▸ GIVEN TASK
Transfer the items from the line containing "At what coordinates" through the end of the items, keeping the requests and adding 144 to every coordinate in the answers. Leave the pictures out of your answer.

▸ DATA SHOWN
•••••

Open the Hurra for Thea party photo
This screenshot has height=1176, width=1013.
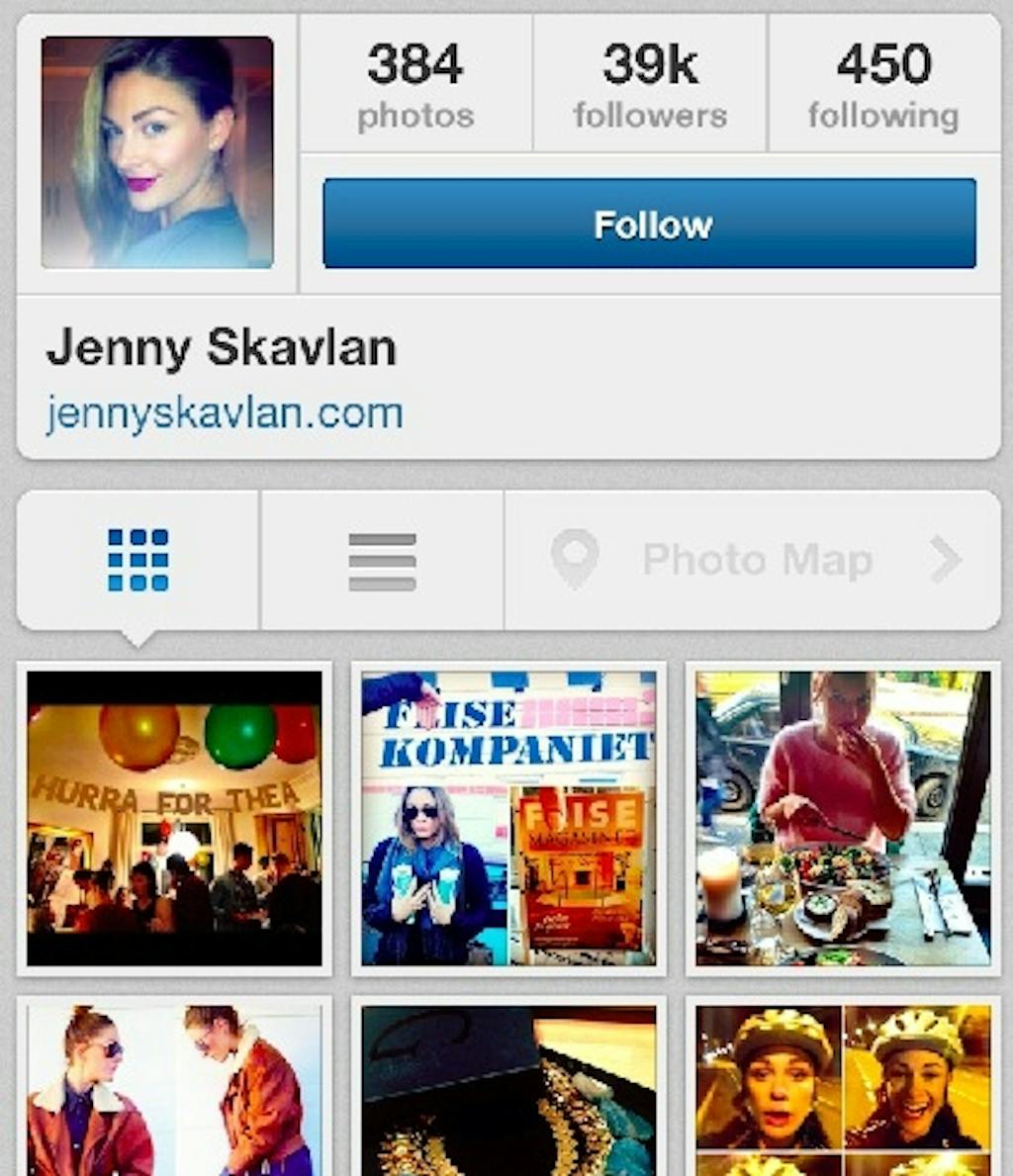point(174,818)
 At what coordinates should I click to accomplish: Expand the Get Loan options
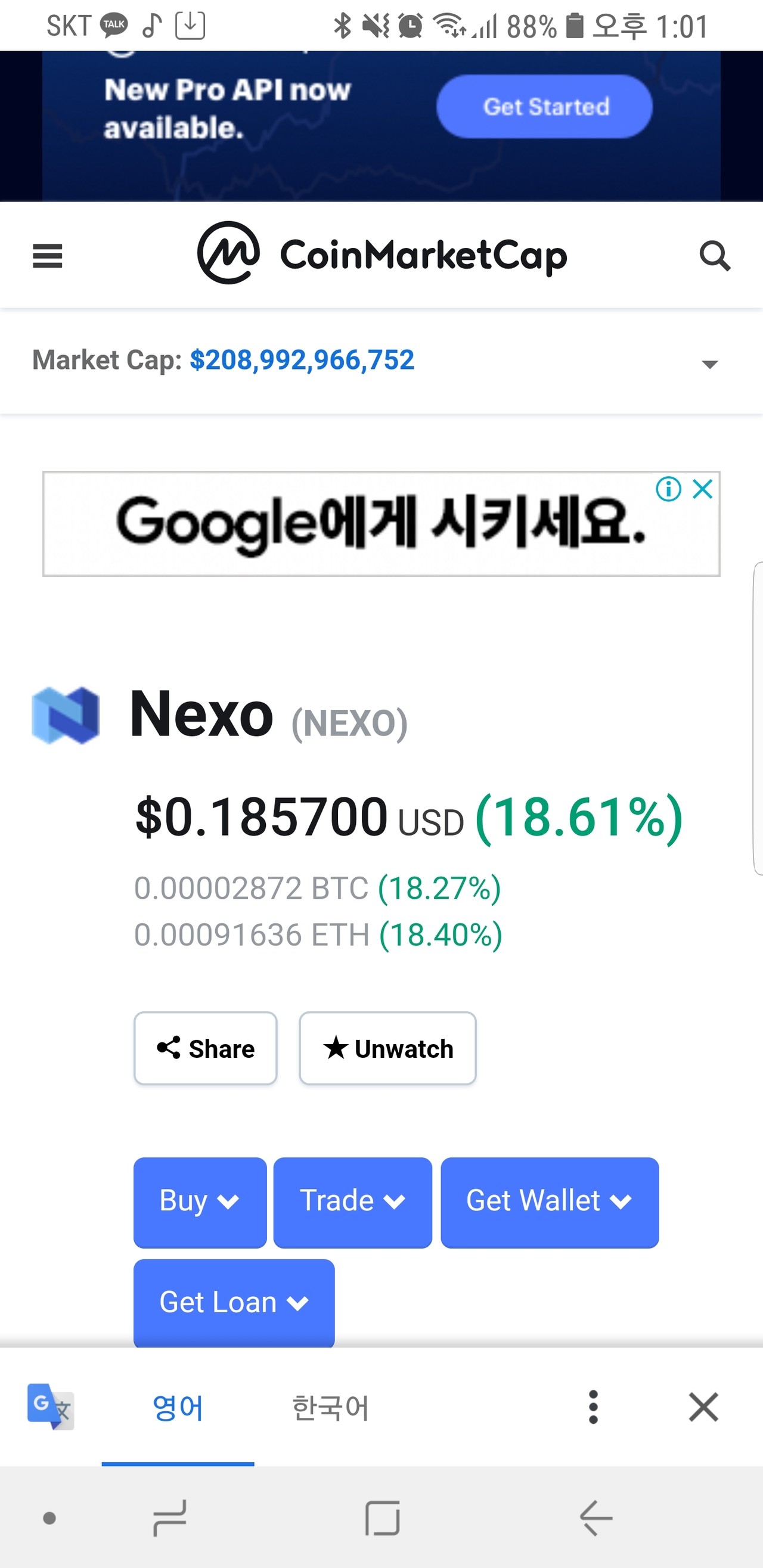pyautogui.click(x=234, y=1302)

•••••

▸ EXERCISE RESULT
 At what coordinates should I click to accomplish: Expand the Get Loan options
pyautogui.click(x=378, y=1446)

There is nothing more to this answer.